(Stored items)
* * *
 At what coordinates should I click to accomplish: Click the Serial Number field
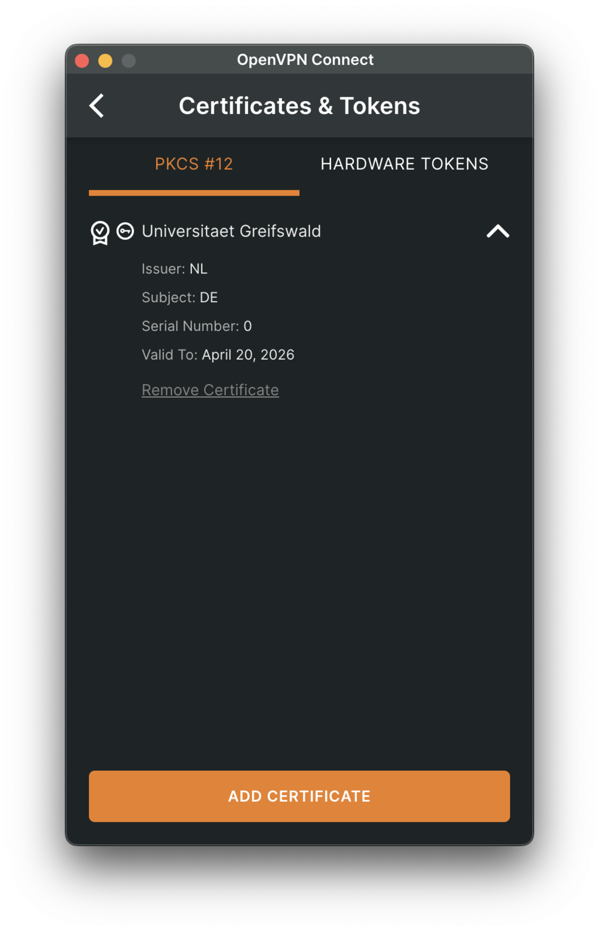197,326
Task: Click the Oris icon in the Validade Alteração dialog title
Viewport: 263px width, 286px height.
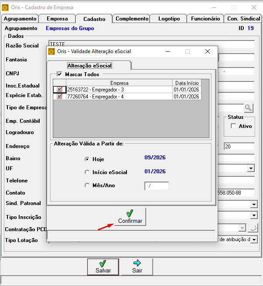Action: [x=51, y=51]
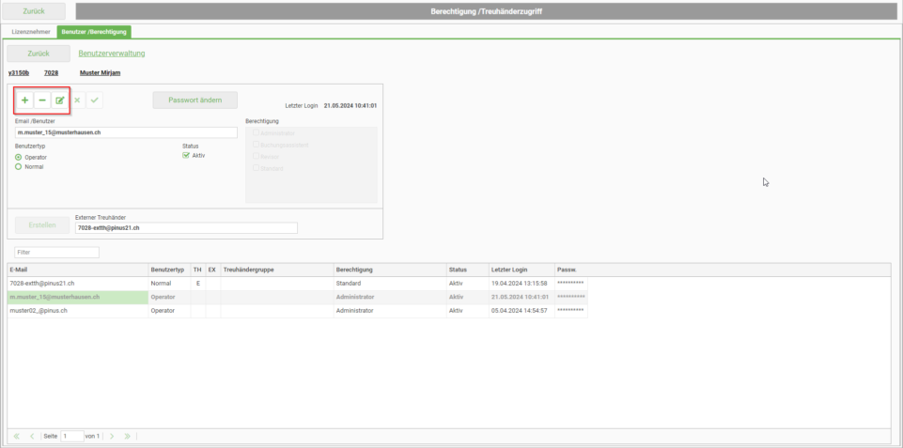The width and height of the screenshot is (903, 448).
Task: Open the Benutzerverwaltung link
Action: [x=112, y=54]
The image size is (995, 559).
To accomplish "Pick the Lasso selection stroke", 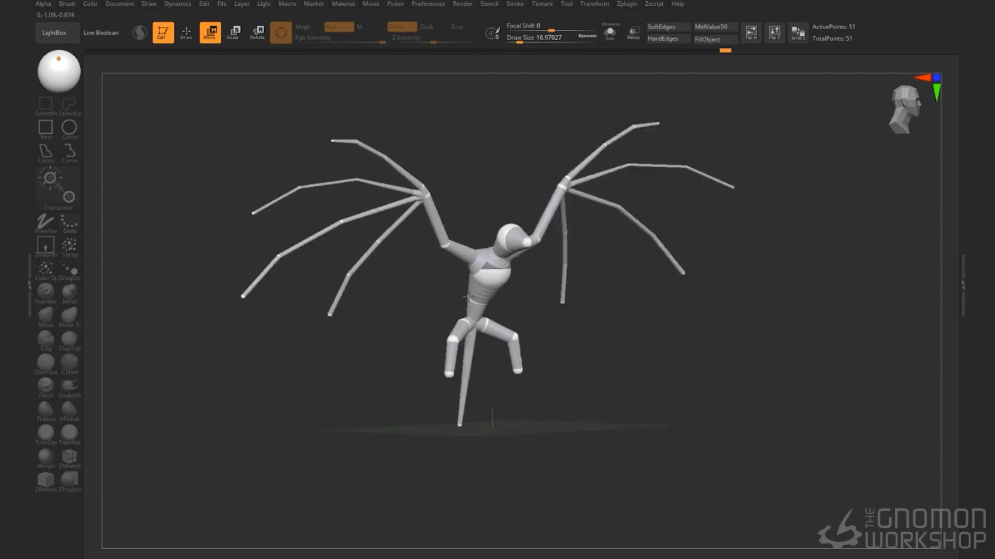I will coord(45,152).
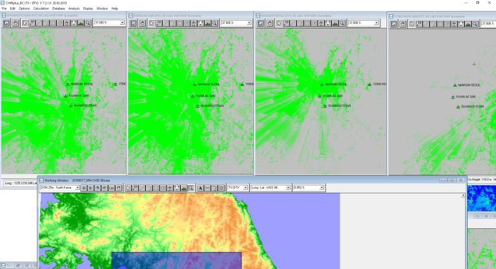Image resolution: width=496 pixels, height=269 pixels.
Task: Click the terrain profile icon in GWANGGYOSAN window
Action: point(81,23)
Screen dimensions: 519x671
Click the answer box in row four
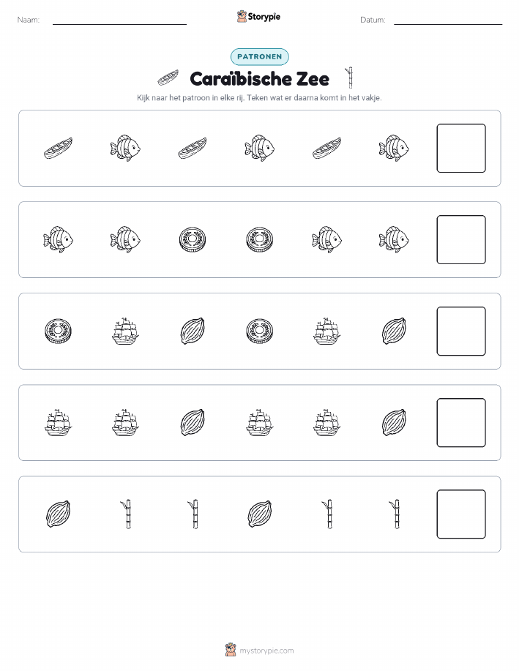(461, 423)

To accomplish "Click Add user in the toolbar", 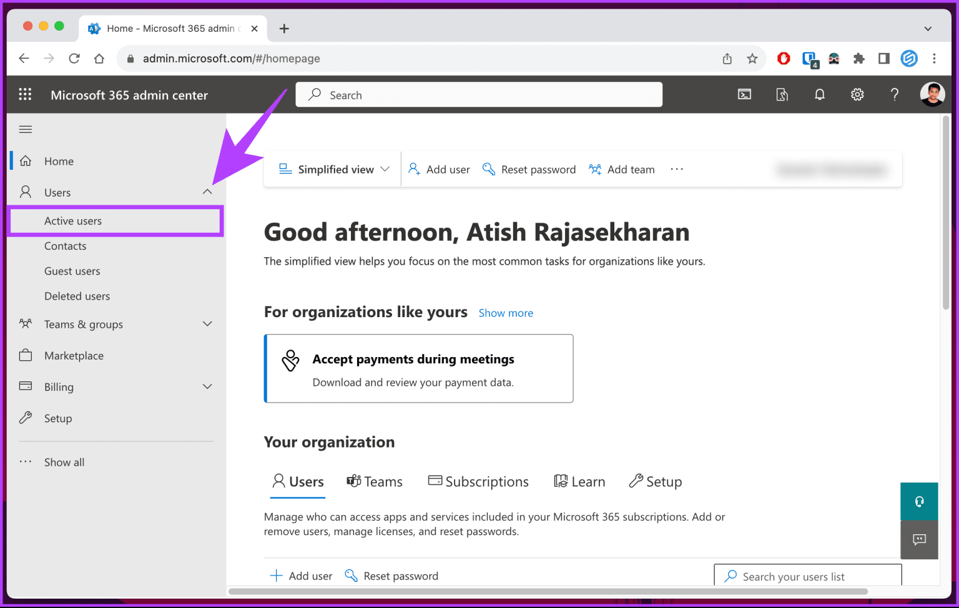I will 439,169.
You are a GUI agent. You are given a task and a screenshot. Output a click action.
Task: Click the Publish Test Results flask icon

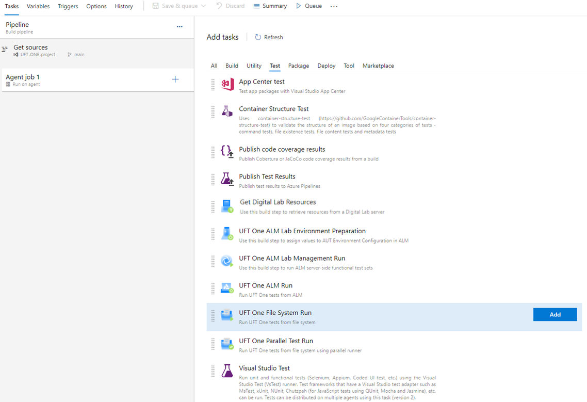[x=227, y=179]
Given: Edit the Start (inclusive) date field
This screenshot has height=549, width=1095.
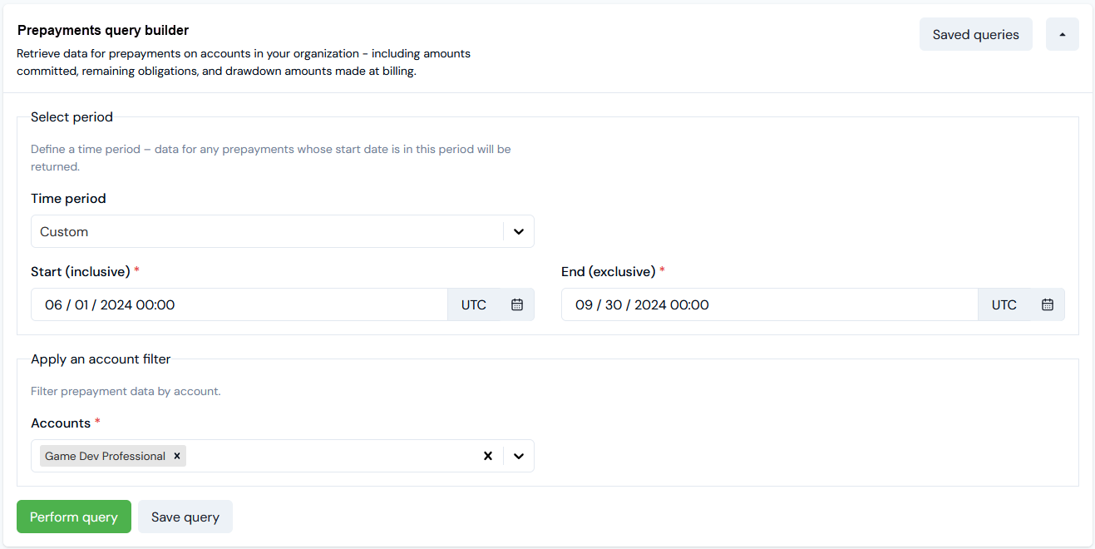Looking at the screenshot, I should [x=239, y=304].

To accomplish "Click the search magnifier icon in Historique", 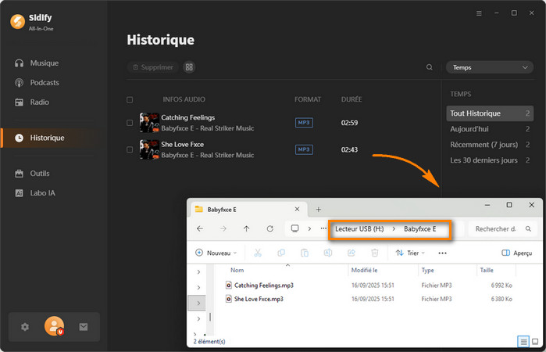I will pyautogui.click(x=429, y=67).

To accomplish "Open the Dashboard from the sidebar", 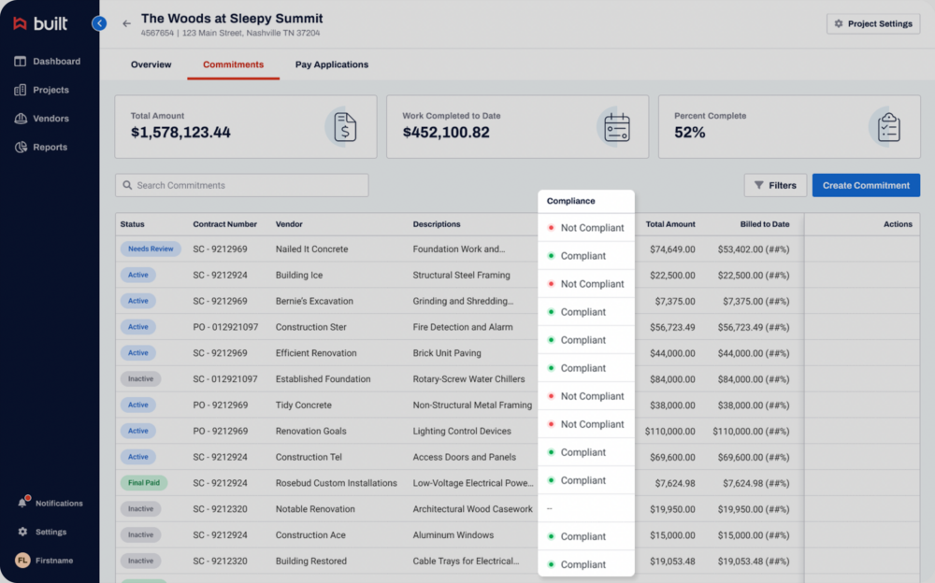I will coord(47,61).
* * *
# WHAT IS BEING ASKED
Output the lines of the data exactly, starting at the first and ending with the line that has "The image size is (995, 559).". Pictures are not part of it.

# ANSWER SECTION
 At what coordinates should I click to accomplish: Click the Serial Number field
197,326
Task: Click the Oris icon in the Validade Alteração dialog title
Viewport: 263px width, 286px height.
Action: [x=51, y=51]
The width and height of the screenshot is (903, 448).
Task: Open the Benutzerverwaltung link
Action: [x=112, y=54]
The image size is (995, 559).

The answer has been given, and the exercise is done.